_Directions_
Set down all of the entries word for word, omitting the images they contain.

_Data_

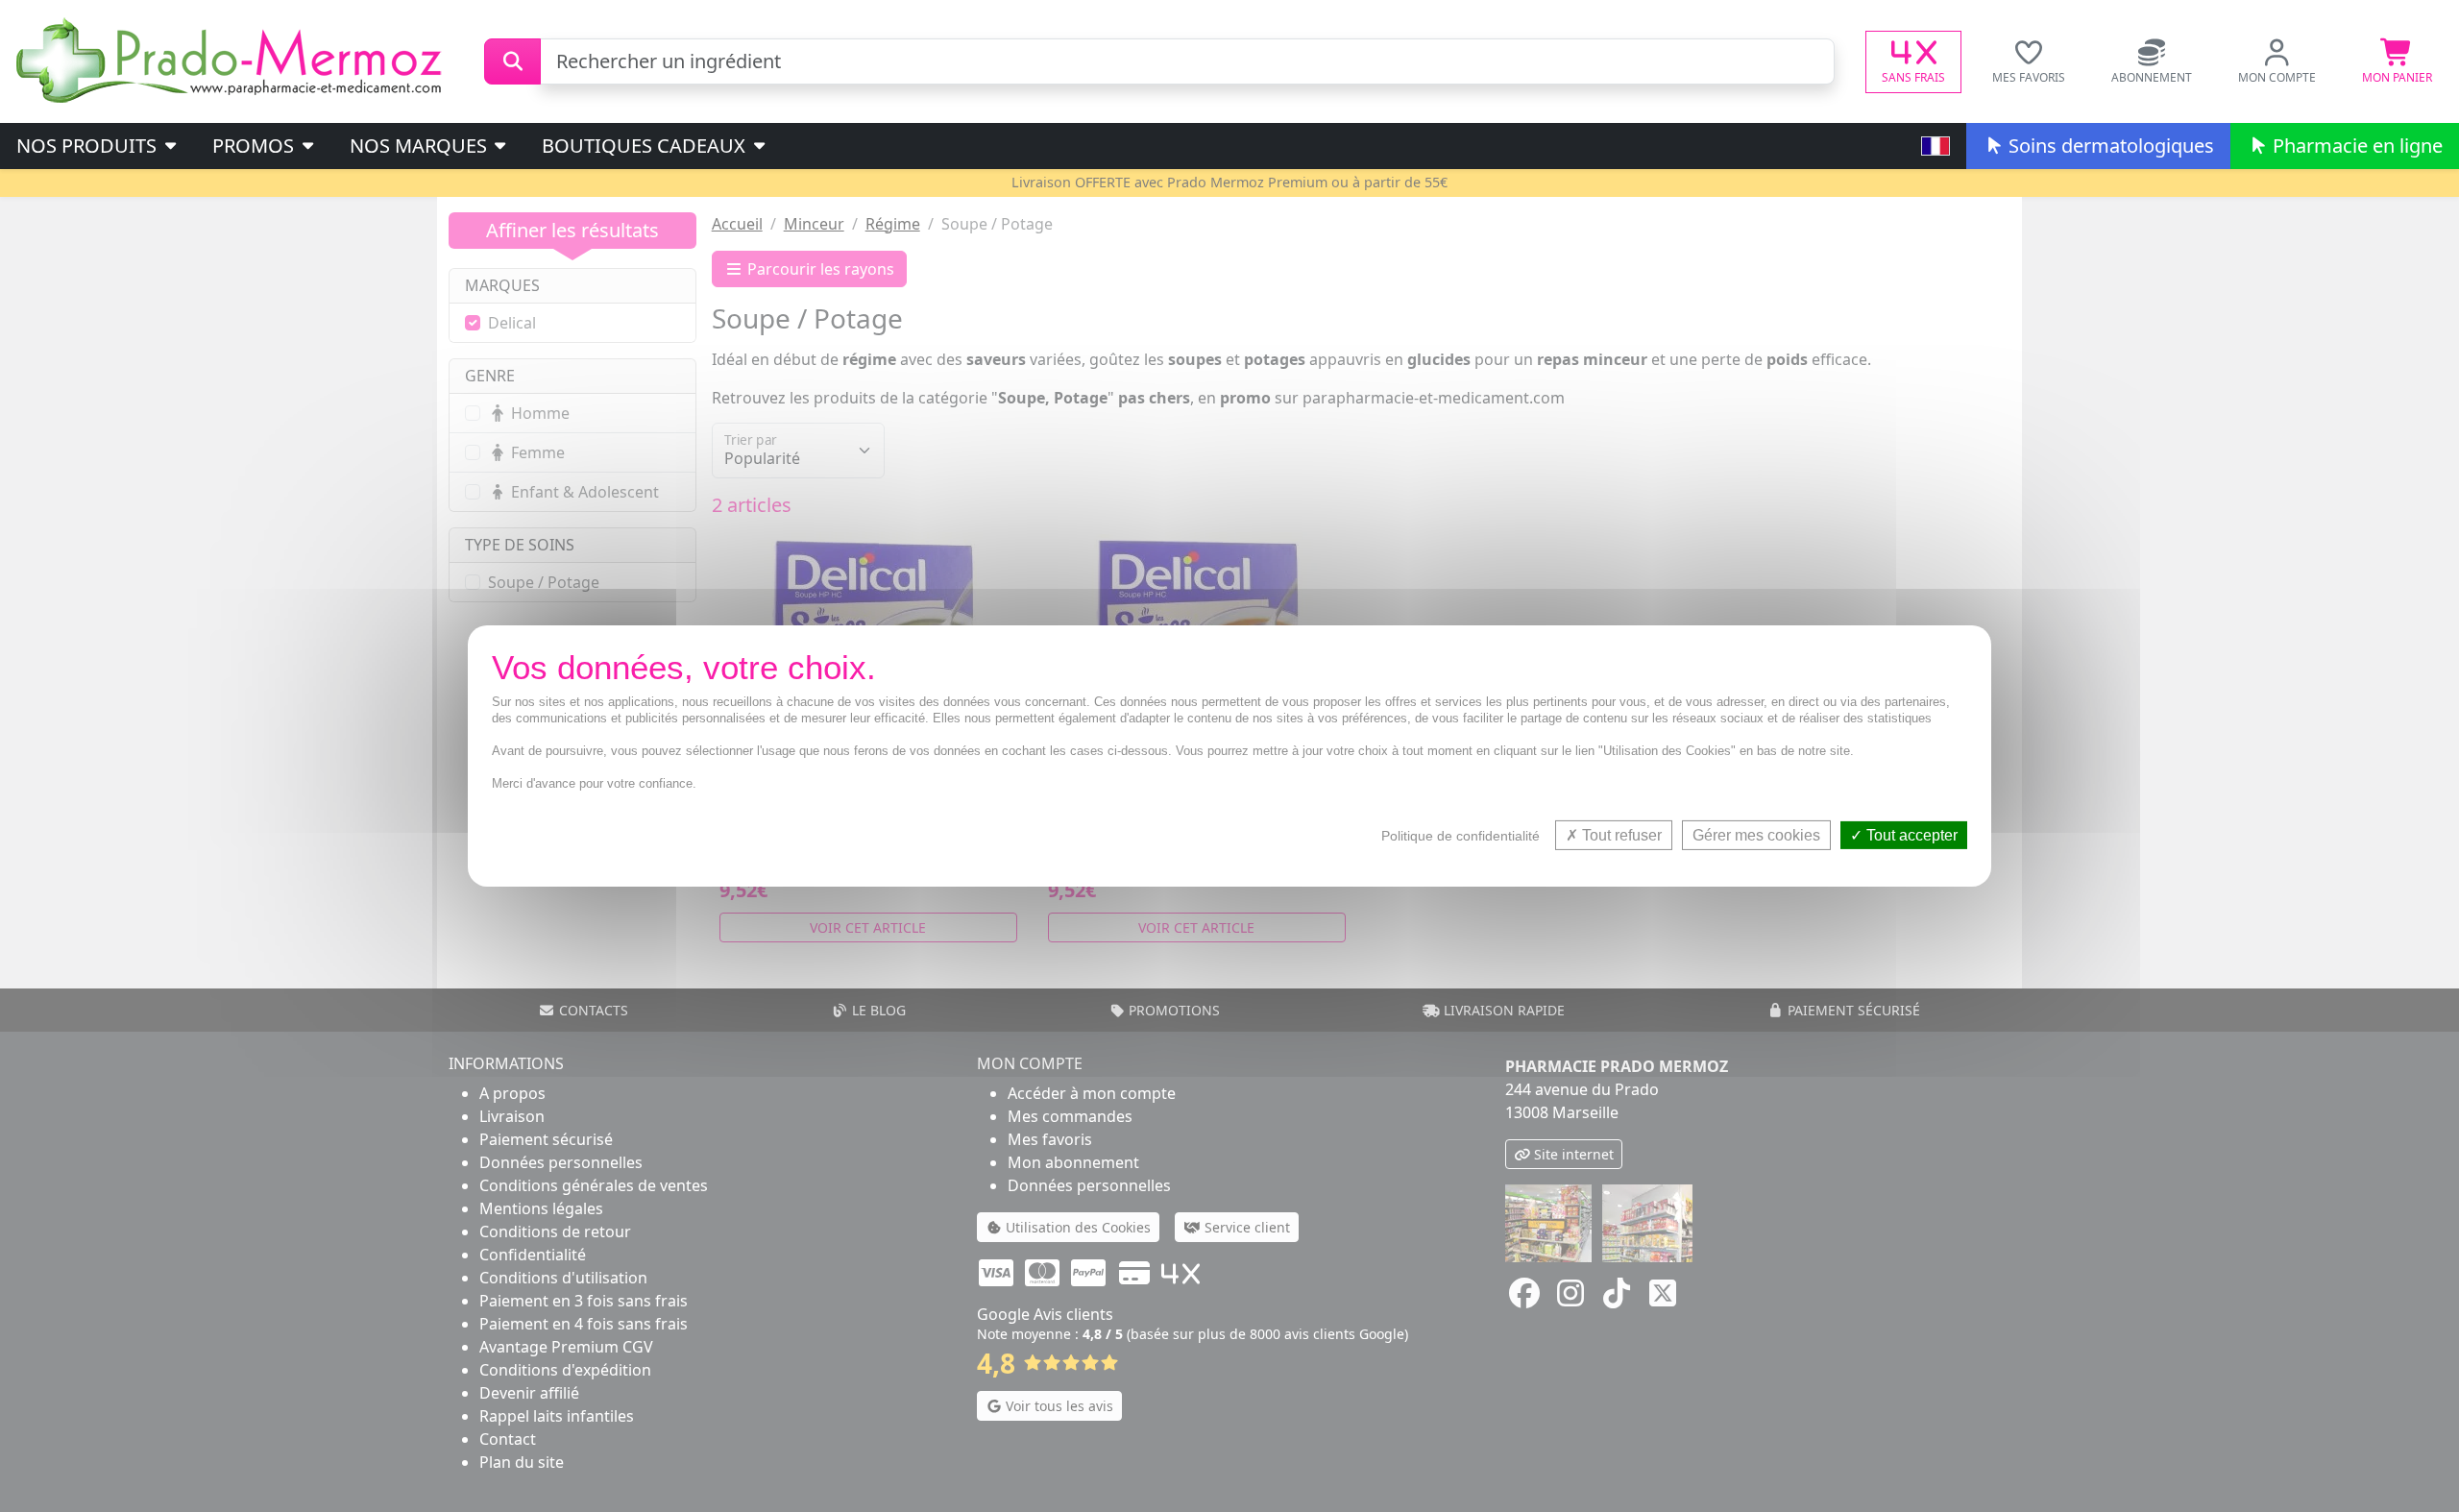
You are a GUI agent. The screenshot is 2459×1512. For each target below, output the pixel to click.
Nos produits (88, 146)
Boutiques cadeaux (646, 146)
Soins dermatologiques (2109, 146)
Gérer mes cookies (1756, 835)
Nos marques (421, 146)
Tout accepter (1910, 835)
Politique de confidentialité (1460, 835)
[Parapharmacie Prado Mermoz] (232, 59)
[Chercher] (512, 61)
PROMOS (255, 146)
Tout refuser (1620, 835)
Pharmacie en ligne (2355, 146)
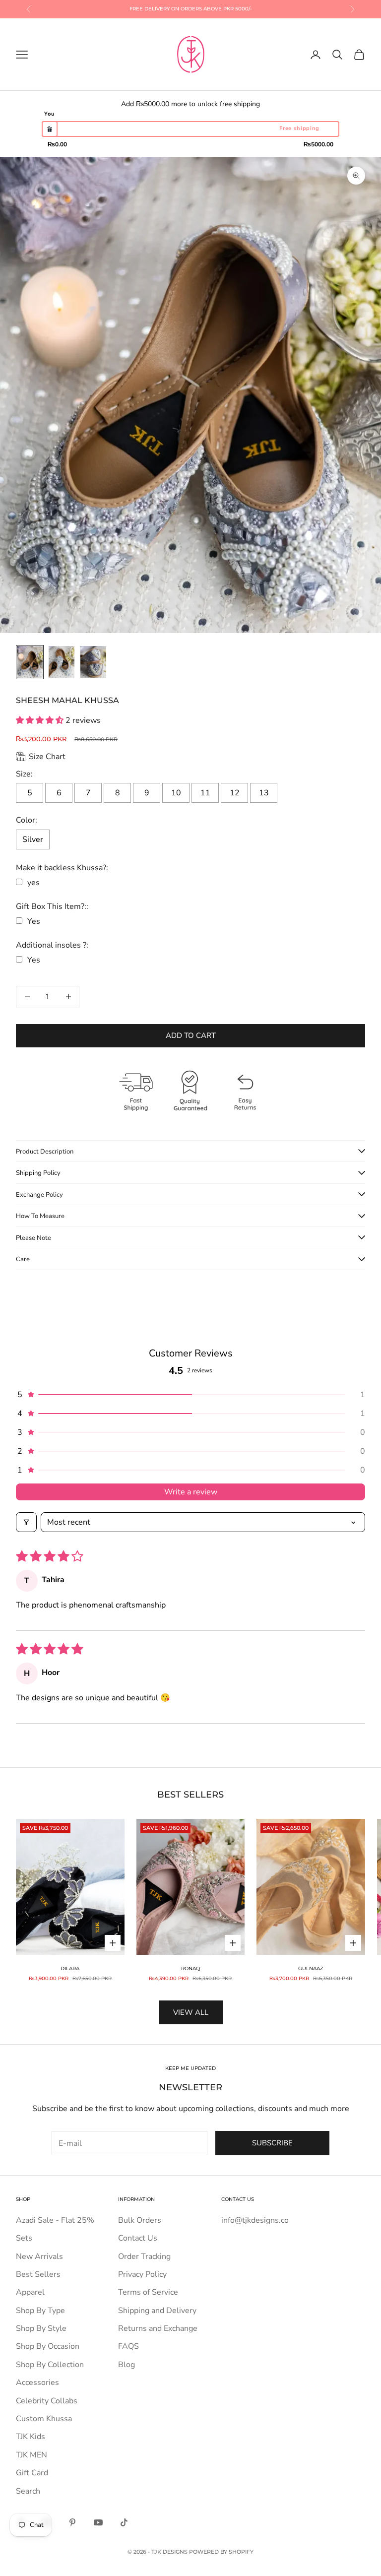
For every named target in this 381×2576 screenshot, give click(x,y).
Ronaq (190, 1968)
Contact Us (137, 2238)
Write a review (190, 1491)
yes (33, 882)
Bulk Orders (139, 2220)
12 (235, 792)
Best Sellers (38, 2274)
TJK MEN (31, 2454)
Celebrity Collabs (46, 2400)
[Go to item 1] (30, 662)
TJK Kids (30, 2436)
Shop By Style (41, 2328)
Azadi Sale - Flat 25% (55, 2220)
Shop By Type (40, 2310)
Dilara (70, 1968)
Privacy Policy (142, 2274)
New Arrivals (39, 2256)
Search (28, 2491)
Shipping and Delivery (157, 2310)
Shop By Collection (50, 2364)
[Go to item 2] (61, 662)
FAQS (128, 2346)
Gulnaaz (310, 1968)
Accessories (37, 2382)
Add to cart (191, 1035)
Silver (32, 839)
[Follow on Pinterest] (72, 2522)
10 (176, 792)
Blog (126, 2364)
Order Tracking (144, 2256)
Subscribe (272, 2143)
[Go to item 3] (93, 662)
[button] (40, 720)
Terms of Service (148, 2292)
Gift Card (32, 2472)
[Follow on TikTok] (124, 2522)
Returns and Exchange (157, 2328)
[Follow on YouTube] (98, 2522)
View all (190, 2012)
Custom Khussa (44, 2418)
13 (264, 792)
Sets (24, 2238)
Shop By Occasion (47, 2346)
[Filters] (26, 1522)
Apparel (30, 2292)
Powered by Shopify (221, 2551)
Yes (33, 921)
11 (205, 792)
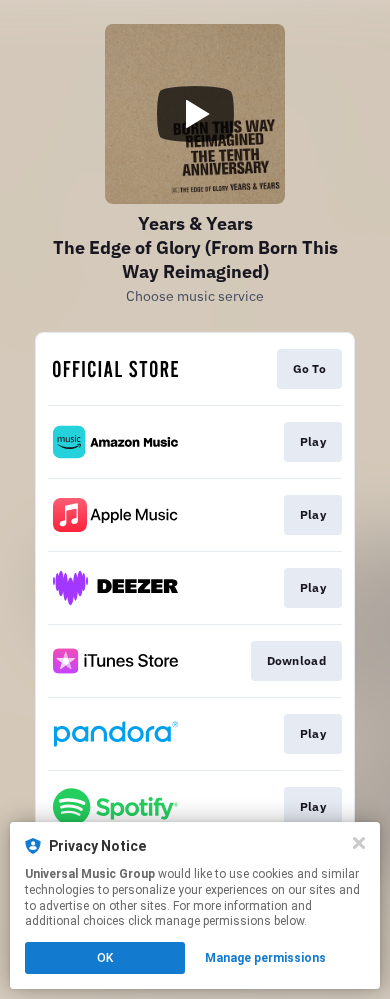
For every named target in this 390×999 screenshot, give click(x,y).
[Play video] (195, 114)
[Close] (359, 843)
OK (105, 958)
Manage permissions (265, 958)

_Solution to the exercise_
You are a GUI agent. The screenshot is 2459×1512. For each target below, output the pixel to click.
Nos produits (88, 146)
Boutiques cadeaux (646, 146)
Soins dermatologiques (2109, 146)
Gérer mes cookies (1756, 835)
Nos marques (421, 146)
Tout accepter (1910, 835)
Politique de confidentialité (1460, 835)
[Parapharmacie Prado Mermoz] (232, 59)
[Chercher] (512, 61)
PROMOS (255, 146)
Tout refuser (1620, 835)
Pharmacie en ligne (2355, 146)
For every named target in this 381×2576 screenshot, give click(x,y).
Ronaq (190, 1968)
Contact Us (137, 2238)
Write a review (190, 1491)
yes (33, 882)
Bulk Orders (139, 2220)
12 (235, 792)
Best Sellers (38, 2274)
TJK MEN (31, 2454)
Celebrity Collabs (46, 2400)
[Go to item 1] (30, 662)
TJK Kids (30, 2436)
Shop By Style (41, 2328)
Azadi Sale - Flat 25% (55, 2220)
Shop By Type (40, 2310)
Dilara (70, 1968)
Privacy Policy (142, 2274)
New Arrivals (39, 2256)
Search (28, 2491)
Shipping and Delivery (157, 2310)
Shop By Collection (50, 2364)
[Go to item 2] (61, 662)
FAQS (128, 2346)
Gulnaaz (310, 1968)
Accessories (37, 2382)
Add to cart (191, 1035)
Silver (32, 839)
[Follow on Pinterest] (72, 2522)
10 (176, 792)
Blog (126, 2364)
Order Tracking (144, 2256)
Subscribe (272, 2143)
[Go to item 3] (93, 662)
[button] (40, 720)
Terms of Service (148, 2292)
Gift Card (32, 2472)
[Follow on TikTok] (124, 2522)
Returns and Exchange (157, 2328)
[Follow on YouTube] (98, 2522)
View all (190, 2012)
Custom Khussa (44, 2418)
13 (264, 792)
Sets (24, 2238)
Shop By Occasion (47, 2346)
[Filters] (26, 1522)
Apparel (30, 2292)
Powered by Shopify (221, 2551)
Yes (33, 921)
11 (205, 792)
For every named target in this 390×999 screenshot, give click(x,y).
[Play video] (195, 114)
[Close] (359, 843)
OK (105, 958)
Manage permissions (265, 958)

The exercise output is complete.